Matthew 6:1-34, Matthew 7:1-29, 1 Chronicles 29:11-13, 1 John 2:28-29
I’ve been listening to the song “Weight of Lies” from the Avett Brothers’ album Emotionalism. They sing:
Show them all of your good parts,
Leave town when the bad ones start to show.
Isn’t this the inclination of the heart? I like to keep my good works in public view, and keep my shameful side out of sight. Please, notice me for showing up to church on time every Sunday, but don’t look at the way I badgered my family into getting there.
Christ’s Sermon on the Mount turns everything on its head. His declaration, “you must not be like the hypocrites” (Matthew 6:5), is a direct confrontation to my every natural proclivity. I want people to think the best of me. Is that so wrong? I want to be the sort of guy others can look up to and emulate, which is great. But I quickly slip into a pursuit of reputation, rather than a pursuit of righteousness. I begin to store up treasures on earth. And before I know it, the moths have come, and the rust eats away at my storehouse.
Pride can make much even of humility. It can turn even fasting and prayer into pomp and show. Greed goes out dressed as generosity. Meaningless babble goes out dressed as prayer. And the weight of hypocrisy begins to drag us down.
Of course, the Sermon on the Mount isn’t chiefly about hypocrisy. It is about the kingdom of God.
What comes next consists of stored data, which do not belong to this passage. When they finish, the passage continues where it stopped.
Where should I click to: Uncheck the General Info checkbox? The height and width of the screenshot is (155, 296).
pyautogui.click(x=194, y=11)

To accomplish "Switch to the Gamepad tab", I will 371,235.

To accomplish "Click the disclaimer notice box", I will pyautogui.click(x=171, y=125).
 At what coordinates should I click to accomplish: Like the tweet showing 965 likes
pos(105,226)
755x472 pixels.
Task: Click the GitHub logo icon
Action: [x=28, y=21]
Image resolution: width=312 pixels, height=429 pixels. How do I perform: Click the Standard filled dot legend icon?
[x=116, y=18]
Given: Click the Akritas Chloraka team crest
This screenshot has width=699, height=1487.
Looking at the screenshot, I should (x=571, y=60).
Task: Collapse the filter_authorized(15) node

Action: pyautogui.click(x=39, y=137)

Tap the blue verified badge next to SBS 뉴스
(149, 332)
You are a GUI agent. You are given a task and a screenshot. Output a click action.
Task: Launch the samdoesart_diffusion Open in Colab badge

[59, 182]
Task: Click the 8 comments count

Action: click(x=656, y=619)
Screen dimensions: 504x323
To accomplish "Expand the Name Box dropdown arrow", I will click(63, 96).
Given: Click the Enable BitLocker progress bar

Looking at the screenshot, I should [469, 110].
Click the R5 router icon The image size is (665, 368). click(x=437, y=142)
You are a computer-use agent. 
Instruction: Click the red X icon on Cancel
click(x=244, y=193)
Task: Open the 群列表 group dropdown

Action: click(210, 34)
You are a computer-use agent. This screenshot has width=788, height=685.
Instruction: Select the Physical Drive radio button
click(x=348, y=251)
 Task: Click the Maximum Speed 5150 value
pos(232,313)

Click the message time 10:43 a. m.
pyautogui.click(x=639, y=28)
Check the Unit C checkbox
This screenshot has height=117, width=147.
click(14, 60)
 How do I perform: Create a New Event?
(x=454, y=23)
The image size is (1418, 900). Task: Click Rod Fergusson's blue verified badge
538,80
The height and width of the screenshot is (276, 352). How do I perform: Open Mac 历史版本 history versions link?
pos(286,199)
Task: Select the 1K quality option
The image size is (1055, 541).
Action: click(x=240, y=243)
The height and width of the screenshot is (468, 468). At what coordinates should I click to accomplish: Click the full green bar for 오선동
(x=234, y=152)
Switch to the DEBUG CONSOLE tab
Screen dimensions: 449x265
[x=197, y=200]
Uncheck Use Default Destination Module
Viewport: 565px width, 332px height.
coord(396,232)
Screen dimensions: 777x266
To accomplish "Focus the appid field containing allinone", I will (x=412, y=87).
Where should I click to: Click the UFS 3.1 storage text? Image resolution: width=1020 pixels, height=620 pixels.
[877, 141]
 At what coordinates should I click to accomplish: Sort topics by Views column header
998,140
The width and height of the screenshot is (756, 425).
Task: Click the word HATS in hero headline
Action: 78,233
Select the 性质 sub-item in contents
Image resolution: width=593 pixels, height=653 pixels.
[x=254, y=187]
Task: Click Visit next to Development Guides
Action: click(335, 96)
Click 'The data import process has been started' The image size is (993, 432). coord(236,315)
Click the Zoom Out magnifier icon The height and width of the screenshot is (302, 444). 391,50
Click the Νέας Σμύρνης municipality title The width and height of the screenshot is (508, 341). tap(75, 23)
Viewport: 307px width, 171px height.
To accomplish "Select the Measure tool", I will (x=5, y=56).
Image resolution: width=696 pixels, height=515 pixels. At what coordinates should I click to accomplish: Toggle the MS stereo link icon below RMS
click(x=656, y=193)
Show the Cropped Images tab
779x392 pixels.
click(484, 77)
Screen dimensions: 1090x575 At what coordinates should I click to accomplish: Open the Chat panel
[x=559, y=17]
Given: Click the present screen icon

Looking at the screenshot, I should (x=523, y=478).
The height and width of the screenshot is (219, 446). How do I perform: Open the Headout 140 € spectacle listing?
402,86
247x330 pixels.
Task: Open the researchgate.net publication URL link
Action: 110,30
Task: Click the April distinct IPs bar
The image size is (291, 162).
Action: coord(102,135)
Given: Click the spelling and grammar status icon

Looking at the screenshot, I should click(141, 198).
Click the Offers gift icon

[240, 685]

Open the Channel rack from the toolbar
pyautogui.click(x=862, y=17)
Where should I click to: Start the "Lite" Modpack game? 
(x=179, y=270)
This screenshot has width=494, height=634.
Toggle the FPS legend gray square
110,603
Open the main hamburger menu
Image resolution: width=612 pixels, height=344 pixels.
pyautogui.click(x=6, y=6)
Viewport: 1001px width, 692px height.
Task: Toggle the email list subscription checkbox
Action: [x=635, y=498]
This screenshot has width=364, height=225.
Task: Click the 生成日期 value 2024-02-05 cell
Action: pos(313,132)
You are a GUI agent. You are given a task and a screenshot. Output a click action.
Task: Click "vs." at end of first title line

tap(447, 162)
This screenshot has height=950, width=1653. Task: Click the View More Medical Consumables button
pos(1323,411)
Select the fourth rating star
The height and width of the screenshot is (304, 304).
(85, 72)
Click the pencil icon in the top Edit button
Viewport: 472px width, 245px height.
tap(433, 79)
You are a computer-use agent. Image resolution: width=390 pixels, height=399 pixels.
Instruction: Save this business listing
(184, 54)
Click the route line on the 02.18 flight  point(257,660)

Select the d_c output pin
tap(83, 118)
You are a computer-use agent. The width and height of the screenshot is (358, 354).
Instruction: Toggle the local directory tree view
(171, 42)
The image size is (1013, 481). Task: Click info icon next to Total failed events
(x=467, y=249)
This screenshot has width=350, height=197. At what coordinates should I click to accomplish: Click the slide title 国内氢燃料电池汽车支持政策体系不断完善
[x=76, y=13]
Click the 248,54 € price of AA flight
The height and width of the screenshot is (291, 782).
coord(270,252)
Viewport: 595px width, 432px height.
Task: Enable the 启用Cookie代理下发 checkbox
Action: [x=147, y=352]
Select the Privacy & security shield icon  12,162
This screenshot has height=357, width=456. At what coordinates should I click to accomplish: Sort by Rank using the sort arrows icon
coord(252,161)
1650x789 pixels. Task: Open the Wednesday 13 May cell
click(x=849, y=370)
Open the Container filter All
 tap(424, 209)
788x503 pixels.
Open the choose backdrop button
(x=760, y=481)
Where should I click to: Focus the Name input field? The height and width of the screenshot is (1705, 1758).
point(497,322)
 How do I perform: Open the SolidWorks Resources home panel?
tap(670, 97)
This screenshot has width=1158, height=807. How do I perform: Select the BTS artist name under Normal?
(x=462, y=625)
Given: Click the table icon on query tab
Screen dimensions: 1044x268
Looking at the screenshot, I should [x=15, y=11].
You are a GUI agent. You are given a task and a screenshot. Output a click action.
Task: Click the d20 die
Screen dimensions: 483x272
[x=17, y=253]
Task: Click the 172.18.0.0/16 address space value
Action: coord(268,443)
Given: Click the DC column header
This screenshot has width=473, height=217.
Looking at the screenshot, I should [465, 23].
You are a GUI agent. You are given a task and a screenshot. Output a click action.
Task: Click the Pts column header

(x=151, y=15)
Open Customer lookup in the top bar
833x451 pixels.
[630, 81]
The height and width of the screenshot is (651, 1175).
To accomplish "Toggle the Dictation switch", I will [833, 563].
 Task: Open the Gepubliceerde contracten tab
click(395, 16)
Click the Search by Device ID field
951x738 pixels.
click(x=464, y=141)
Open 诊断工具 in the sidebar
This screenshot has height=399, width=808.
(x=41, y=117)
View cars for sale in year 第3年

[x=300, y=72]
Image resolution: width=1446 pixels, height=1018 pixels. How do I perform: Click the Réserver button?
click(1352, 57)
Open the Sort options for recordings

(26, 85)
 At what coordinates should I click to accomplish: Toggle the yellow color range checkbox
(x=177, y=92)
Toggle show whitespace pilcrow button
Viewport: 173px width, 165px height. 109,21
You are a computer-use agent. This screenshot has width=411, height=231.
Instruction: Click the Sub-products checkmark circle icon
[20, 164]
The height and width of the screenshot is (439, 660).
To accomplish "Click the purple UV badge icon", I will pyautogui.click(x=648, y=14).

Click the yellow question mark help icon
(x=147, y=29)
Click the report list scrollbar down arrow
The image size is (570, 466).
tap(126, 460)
Hypocrisy is our way of looking like we’re walking in step with the kingdom. We think it might be easier to pretend, to turn a blind eye to the pet sins, to push aside the really difficult parts. We like the idea of dressing in the robes of righteousness, but we don’t want it deep down in our bones. We don’t want it to trouble our habits, to muddle with our comforts, to mess with our bank accounts. We tell ourselves we can serve two masters.
I wrestle daily with how to confront the hypocritical leanings of my heart. The old carnal man sticks too close for comfort, and I keep tripping over him. Christ’s remedy is simple.
Ask, and it will be given.
Seek, and you will find.
Knock, and the door will be opened.
Ask, for your Father in heaven gives you the very bread of life. Seek, because He first sought you. Knock, because He Himself is the door. Do not seek for bread that does not satisfy, or water that does not quench, but seek first His kingdom, and His righteousness, and all these things will be provided.